What made these unsurprising observations worthy of seven full minutes of the anchor's reportage? Couric offered a bold assertion that there is "an alarming trend of escalating violence in teenage relationships." Yet she offered no data to justify that claim. Her only statistic was that the National Teen Dating Abuse Helpline handles five times more volume in telephone calls and online messages now than it did two years ago. She did not inquire whether the helpline is more popular or whether the underlying problem is more severe.
Besides a busier helpline, Couric offered three anecdotes of abuse--a 15-year-old whose ex-boyfriend stalked her; an 18-year-old whose boyfriend raped her; and a girlfriend who was stabbed to death.
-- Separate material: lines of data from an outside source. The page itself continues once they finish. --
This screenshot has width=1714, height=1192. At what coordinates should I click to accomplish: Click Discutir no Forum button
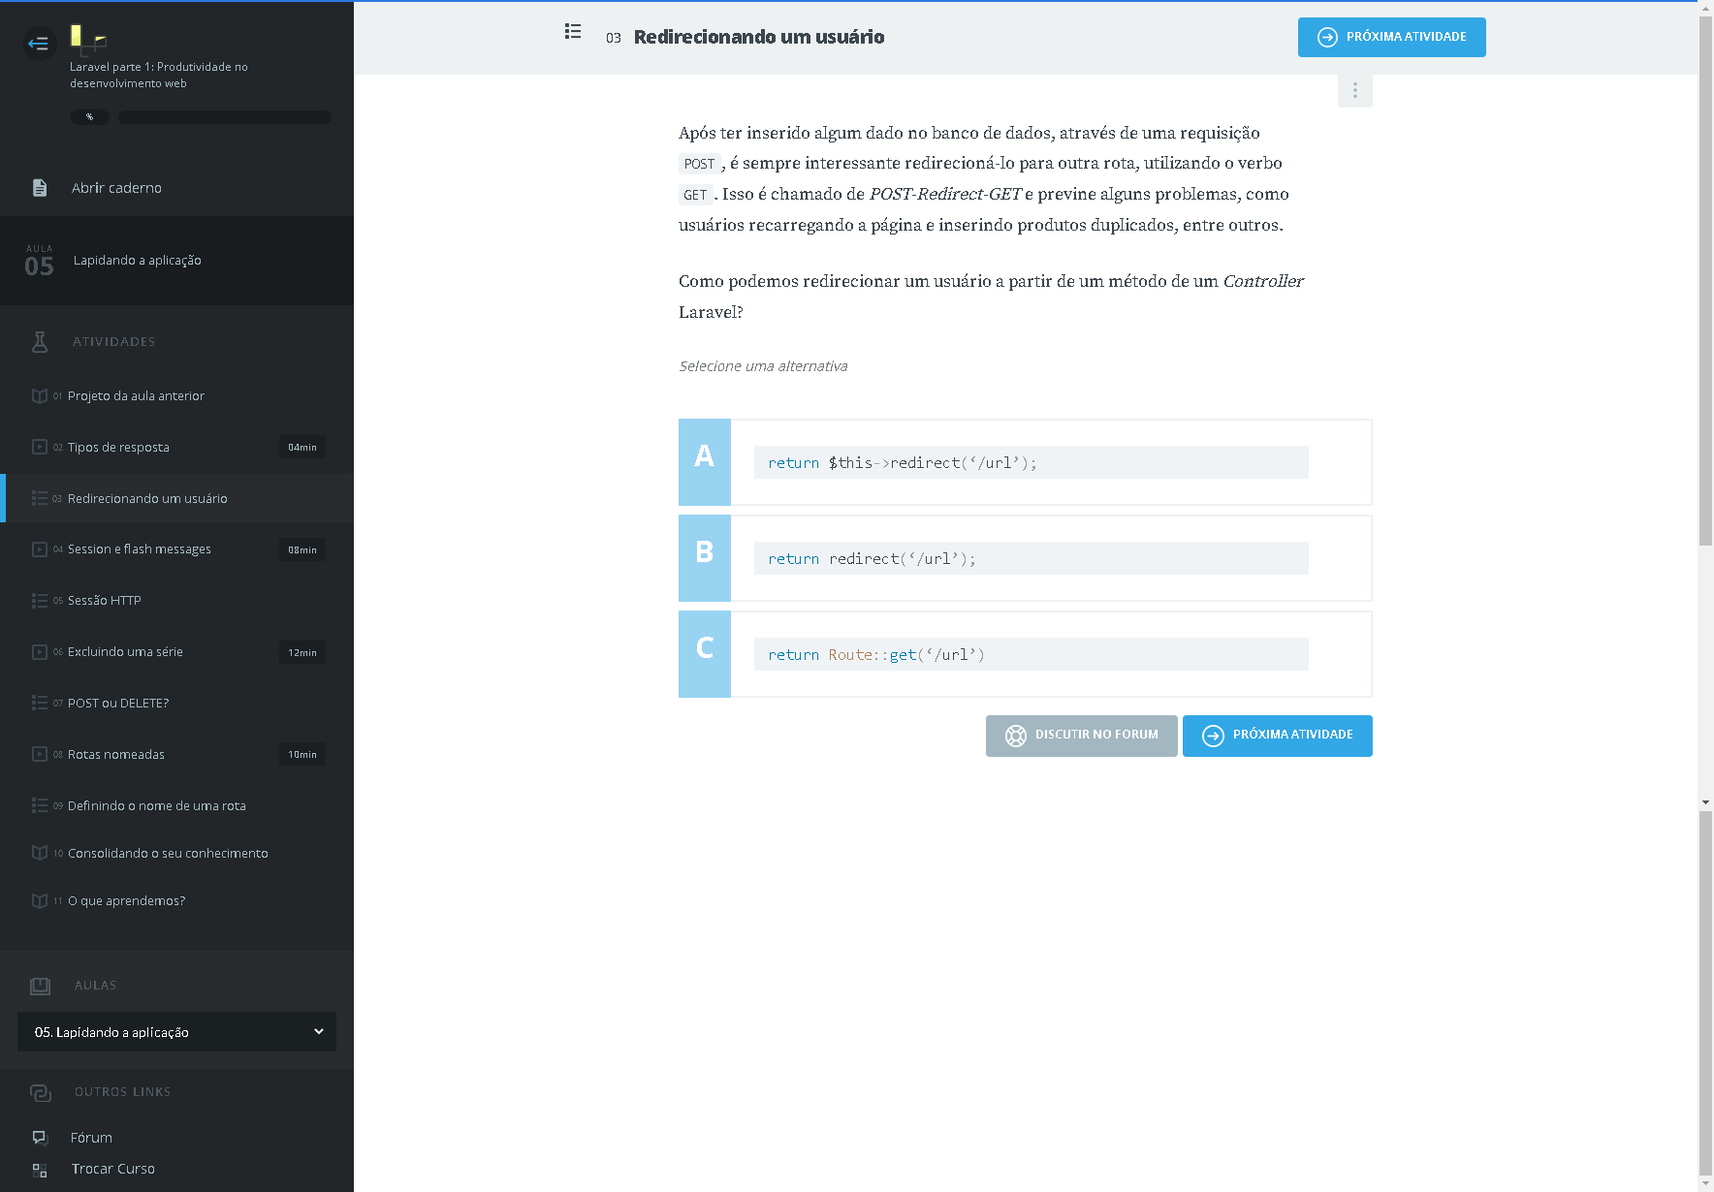pyautogui.click(x=1081, y=736)
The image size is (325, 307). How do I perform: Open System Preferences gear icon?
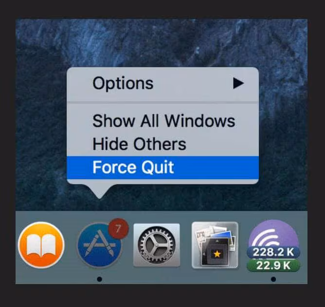[x=157, y=245]
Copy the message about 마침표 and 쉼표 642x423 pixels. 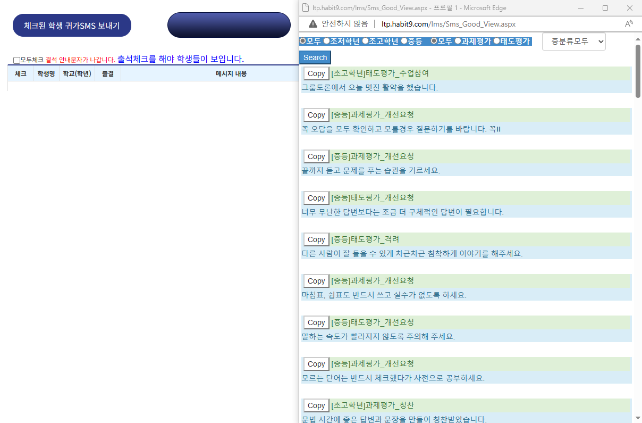click(316, 280)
The latter hardly contributed to Couric's story since the dead woman was 23 at the time of her death. Couric also used a tabloid tale to introduce her report--the abuse of the pop star Rihanna. Again, the celebrity Rihanna was no teenager when her singer boyfriend beat her.
Couric also tried cultural generalizations to make her case. Teenagers "are growing up in a world where violence is everywhere…constantly bombarded with pop culture images objectifying and degrading women…relentless texting, constant instant messaging and virtual mind games played out on social networking sites." These observations may or may not be true but they hardly add up to proof that teenage love is any more cruel and vicious nowadays than it used to be.
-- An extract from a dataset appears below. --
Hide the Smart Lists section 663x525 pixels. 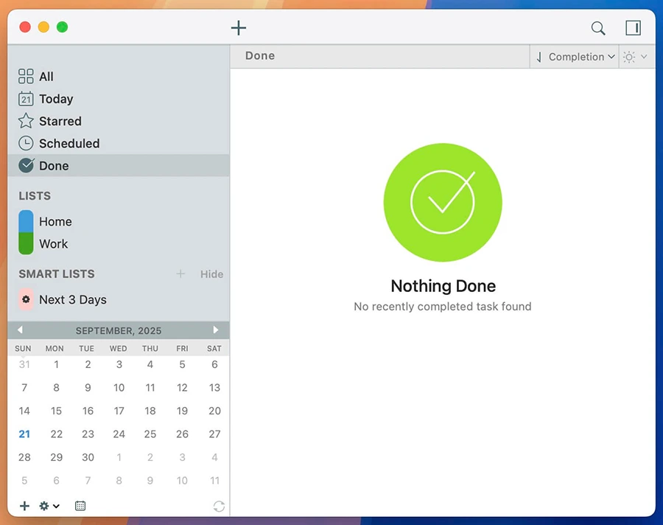tap(211, 274)
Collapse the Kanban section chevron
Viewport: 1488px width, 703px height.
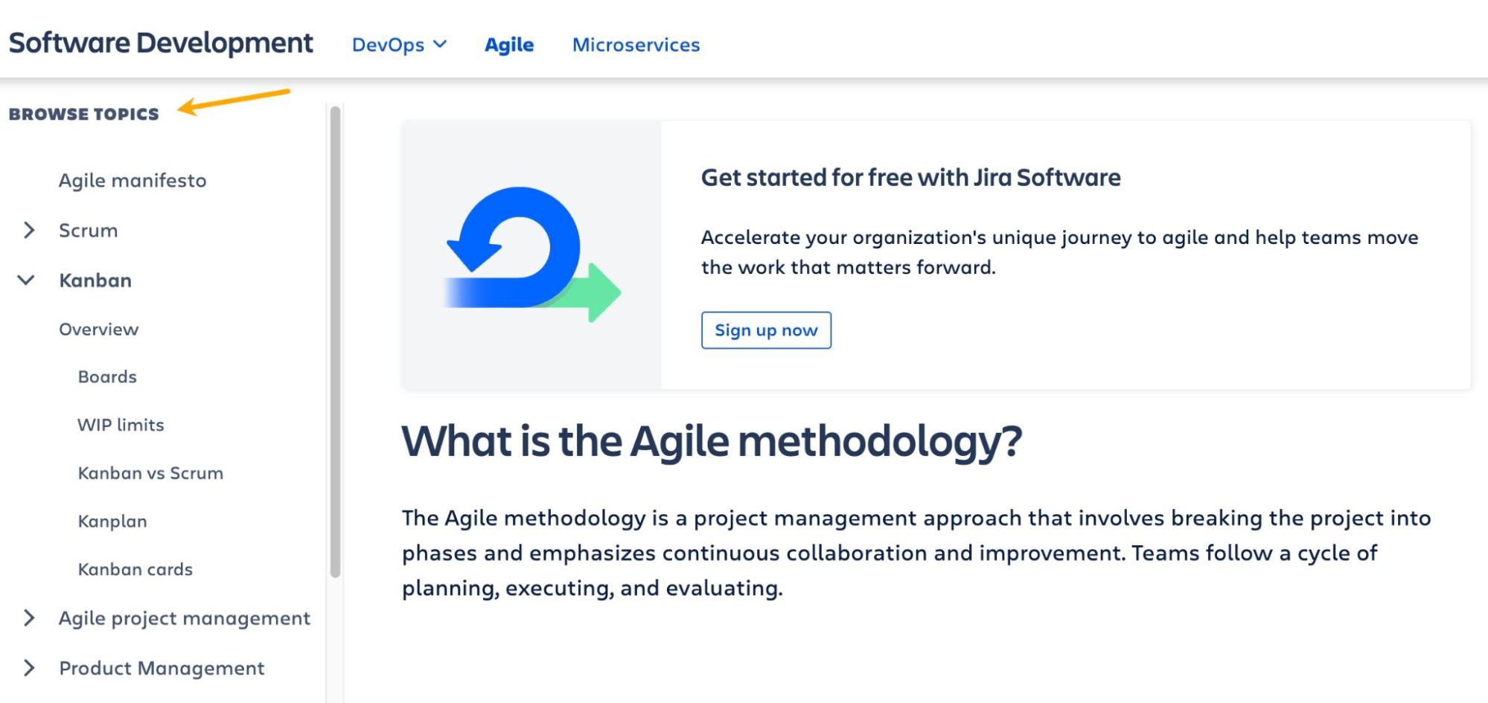tap(26, 280)
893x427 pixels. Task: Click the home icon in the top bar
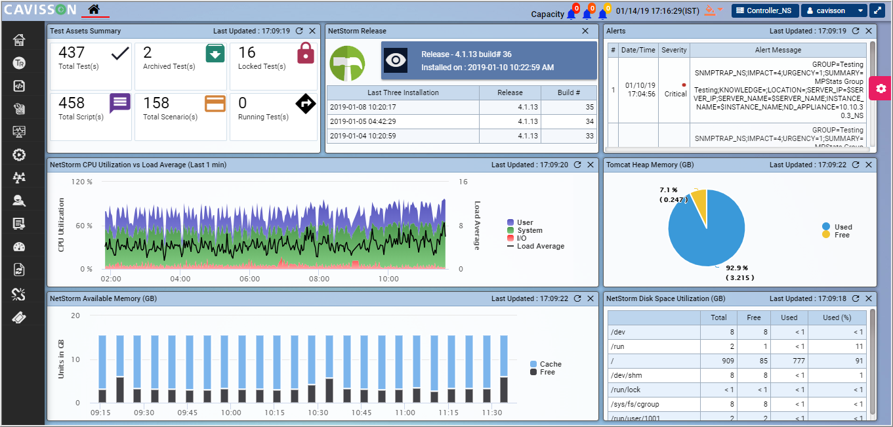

Last July, Couric's Reports turned to a related tale of moral panic by worrying about Innocence Lost, a two-part feature (here and here) on under-age prostitutes. Again, Couric offered three anecdotes to illustrate the problem--and again only two of the three turned out to be teenagers and only one younger than the age of consent; a third turned tricks to pay for her college tuition. In the last three years, CBS has filed reports on teenage girls' violence online (here and here), teenage pregnancy (here and here) and teenage browsing of online pornography while ABC and NBC have found none of those topics newsworthy.
Let's all take a deep breath, shall we?
In Couric's defense, her twin anxieties about vicious young love and distorted images of women did find an echo in a pair of stories filed on NBC from Europe. Keith Miller was in Perugia for the closing arguments in the sex-triangle murder prosecution of Amanda Knox, the 22-year-old Seattle coed. Miller told us that Italian prosecutors have changed their theory of the case "from a drug-fueled sex game gone wrong to a brutal act of revenge." Stephanie Gosk was in Paris where the French parliament is set to debate a law that would require Photoshop warning labels. Any magazine that printed a photographic image that had been retouched would be obliged to notify its readers that its models look different in real life.
MEET THE NEW BOSS NBC called in David Faber from CNBC, its sibling financial news cable channel, to file an in-house report. The ownership of NBC News will be transferred: General Electric is reducing its share of NBC Universal from 80% to 49%; Comcast, the cable operator, will take a controling 51% interest. "Comcast wants to grow by offering more programming on demand," CNBC's Faber explained, both on its cable systems and online. Under the plan, Universal Studios' movies will become more readily available at home and NBC Sports will expand into cable "to rival sports powerhouse ESPN." NBC anchor Brian Williams self-deprecatingly thanked Faber for deigning to turn up on his "appointment television" newscast.
ABC closed with a less-hard nosed multimedia story. David Muir reminded us of the celebrity progress of Susan Boyle, the Scottish spinster chanteuse. She started on a reality TV show in Britain…became a YouTube star with 310m viewers…and parlayed that into #1 on the hit parade with her CD I Dreamed a Dream. She made her name online yet sells more music "the old-fashioned way" on a disc than by digital download. "Irony," mused Muir.